Analysis of research data for 11 Institutions - Data Monitor

Published: 29-06-2020| Version 3 | DOI: 10.17632/k5p45z33kb.3
Elena Zudilova-Seinstra,
Alberto Zigoni 10711960,
Wouter Haak


We conducted an analysis to confirm our observations that only a very small percentage of public research data is hosted in the Institutional Data Repositories, while the vast majority is published in the open domain-specific and generalist data repositories. For this analysis, we selected 11 institutions, many of which have been our evaluation partners.
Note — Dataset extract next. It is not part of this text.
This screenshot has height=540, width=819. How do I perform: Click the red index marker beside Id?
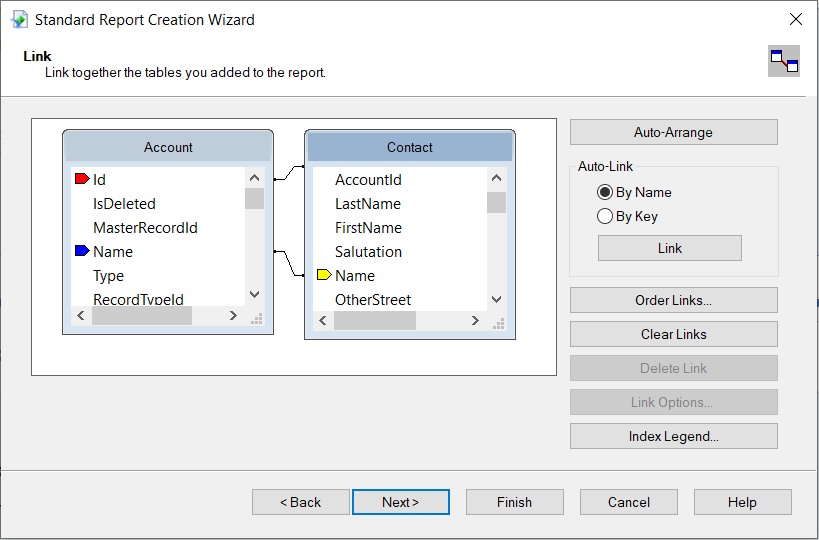coord(82,180)
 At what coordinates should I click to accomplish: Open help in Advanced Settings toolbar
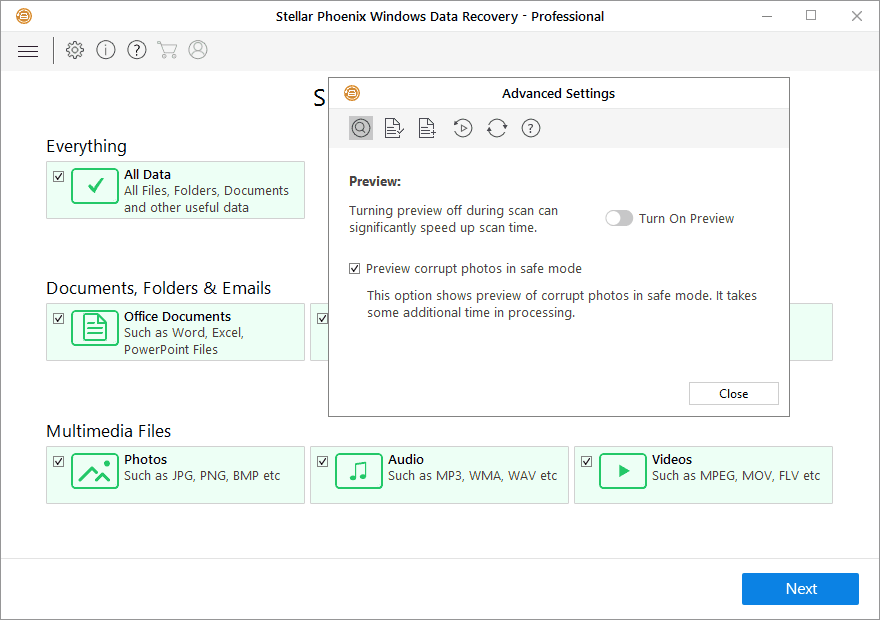point(531,128)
For each institution, we counted the number of datasets published in their Institutional Data Repository (IDR) and tracked the number of public research datasets hosted in external data repositories via the Data Monitor API. External tracking was based on the corpus of 14+ mln data records checked against the institutional SciVal ID. One institution didn’t have an IDR. We found out that 10 out of 11 institutions had most of their public research data hosted outside of their institution, where by research data we mean not only datasets, but a broader notion that includes, for example, software. We will be happy to expand it by adding more institutions upon request. Note: This is version 2 of the earlier published dataset. The number of datasets published and tracked in the Monash Institutional Data Repository has been updated based on the information provided by the Monash Library. The number of datasets in the NTU Institutional Data Repository now includes datasets only. Dataverses were excluded to avoid double counting.